I meant to post an update on life events and what I’ve been doing with my short story… but at 5 am in the morning, unable to sleep and wishing I was home with my family, this is all that wanted to spill from the heart. So I just let it be so.

Happy Birthday to my sweet boy Gabriel 🙂

It’s been quite a journey so far. At 9:20am on a Tuesday morning, the world seemed perfect and innocent during those first few moments as you took your first breath. I got to finally see that perfect little face I’ve been dreaming about and wondering what it would look like. And those limbs… the ones that would make Mommy cringe in discomfort when you would kick and stretch, yet in the same breath make her smile as comfort washed over her already glowing face. I was sure to savor this pregnancy, because I knew for certain you were the last one. And that was ok, because God knew that three sons would satisfy.

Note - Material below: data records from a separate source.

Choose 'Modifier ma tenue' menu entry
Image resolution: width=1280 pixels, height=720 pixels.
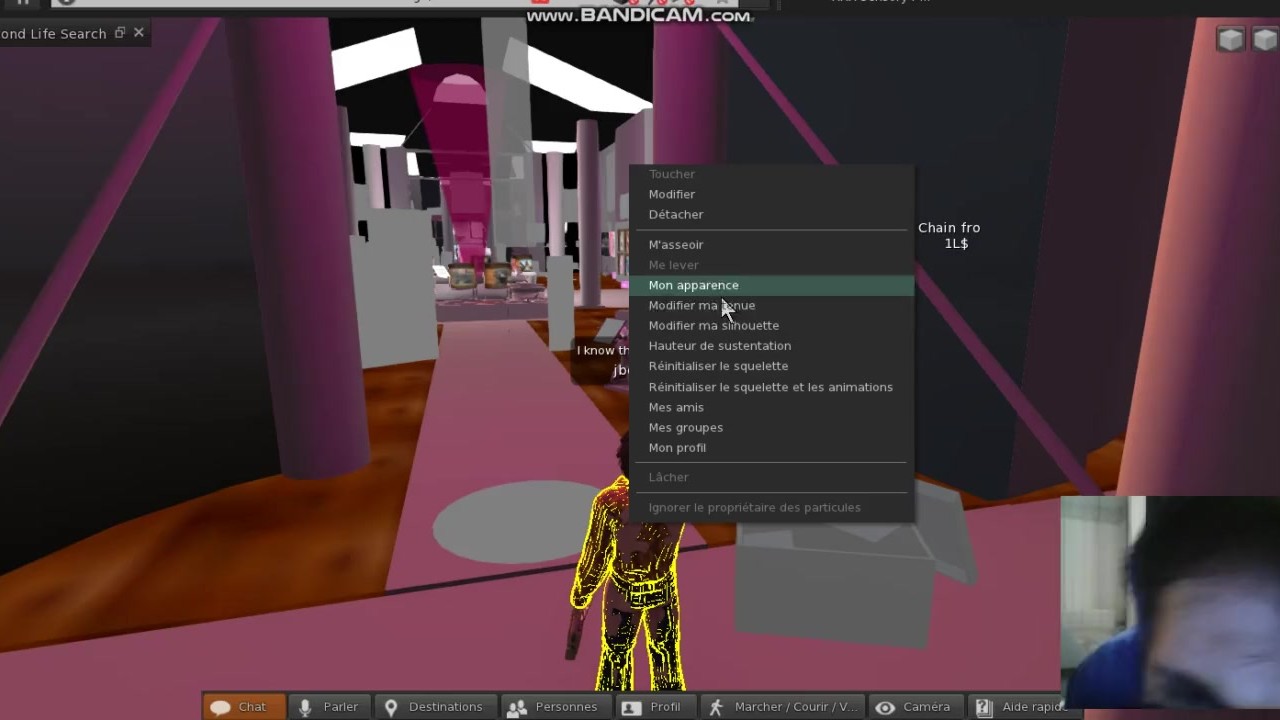pyautogui.click(x=701, y=306)
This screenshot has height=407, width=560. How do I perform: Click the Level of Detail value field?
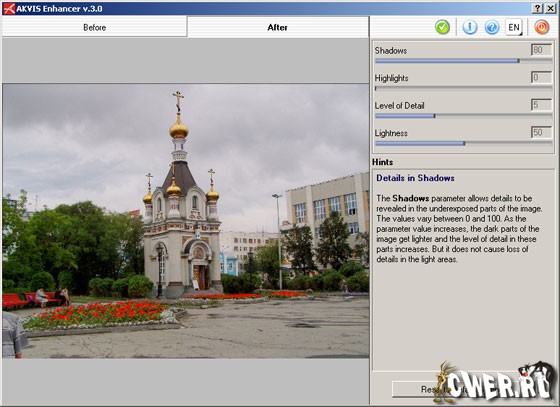click(541, 105)
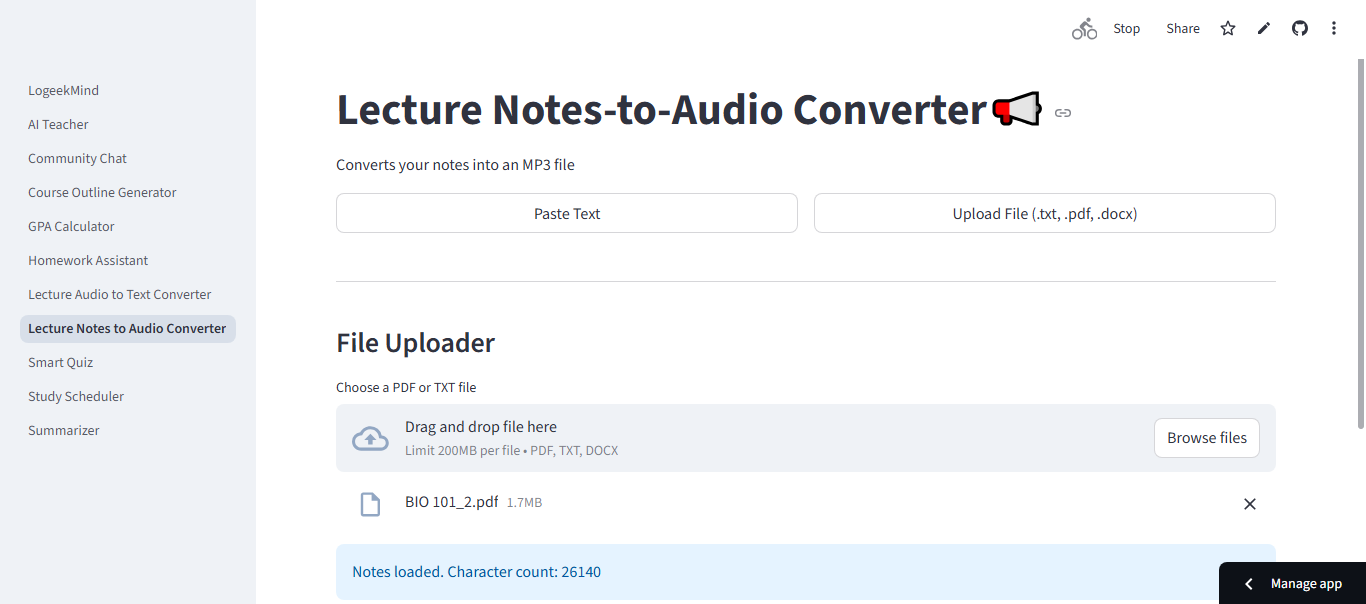Click Share
This screenshot has width=1366, height=604.
click(1182, 28)
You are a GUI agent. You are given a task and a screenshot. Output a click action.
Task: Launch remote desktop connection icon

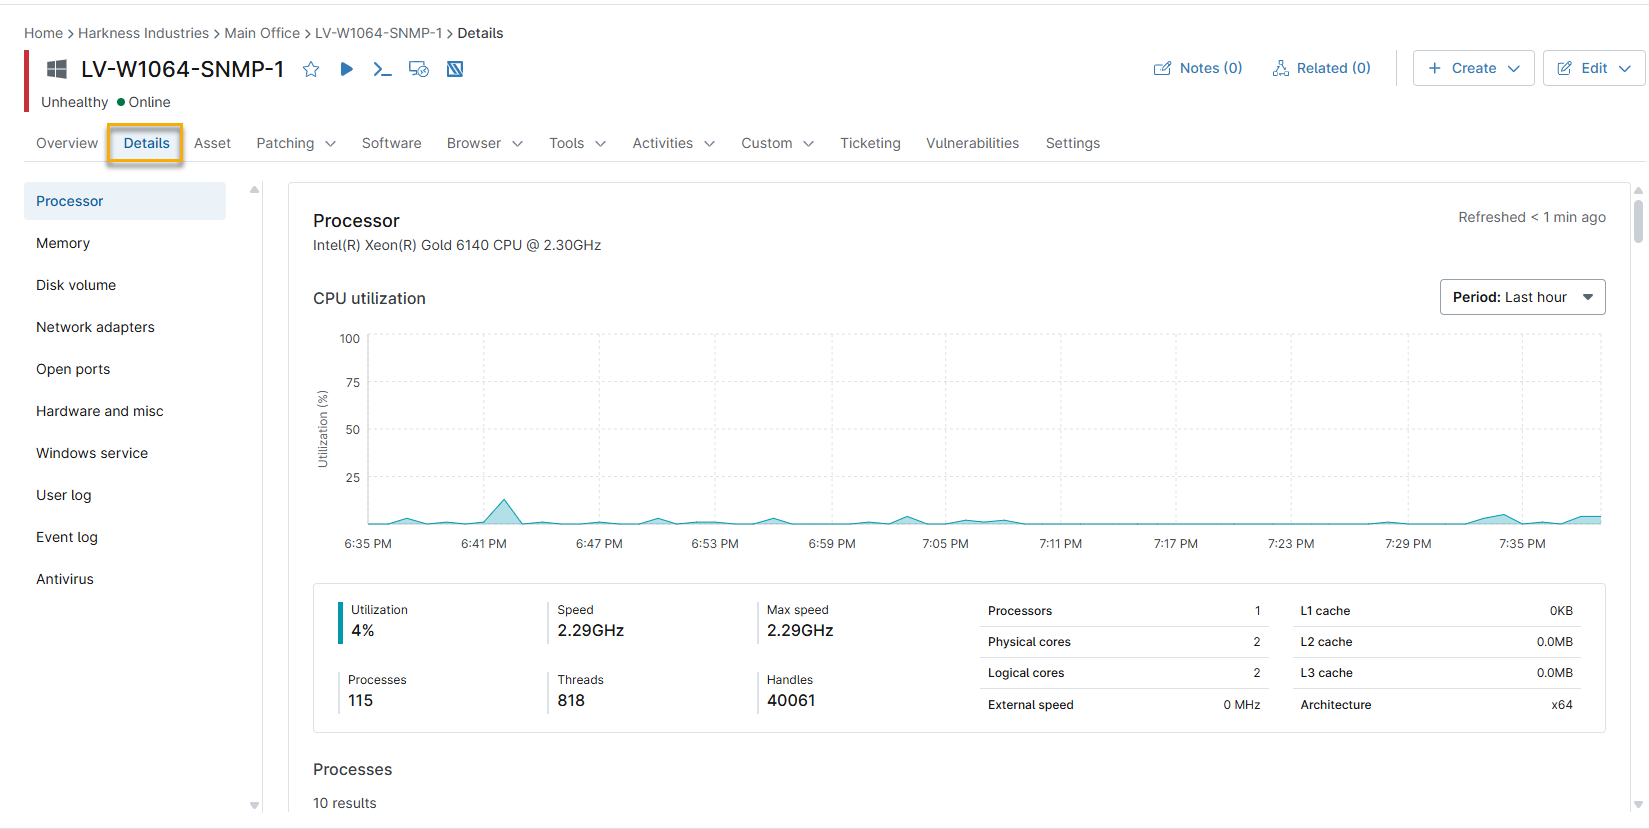pyautogui.click(x=418, y=69)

My family feels complete now that you’re in our world. But the journey isn’t over… because you haven’t come home with us yet. You came a little early but it was expected. And like all my boys you came out big and strong, sometimes a little too strong for your own good. Your lungs had a little hard time keeping up with that hefty mass of awesome and cute. So you had to stay a little longer, heck, even get a helicopter ride to another hospital where they could look after you better! Which of course made Daddy a little jealous… he’s NEVER been on a helicopter ride yet!

It is nearly two weeks later since your birth and you haven’t come home yet. But that’s ok, because Mommy and Daddy still get to see you, and even your brothers have gotten to see you often too. You have wonderful nurses who you continue to steal the hearts of (that’s my boy!) with your cooing, crying, and sheer hunk of baby cuteness. But most importantly your lungs have gotten strong over time and can hold their own now. Next, we just wait for you to gather more strength to feed like your suppose to. Don’t fret though, don’t strain, my son. Like your name states, “God is my strength,” you continue to show everyone how true it is. You have already saved a life while being less than a day old despite your own body needing help. Now continue to gather strength, my son, my little arch angel, so you can finally come home to us.

Mommy and Daddy are waiting patiently.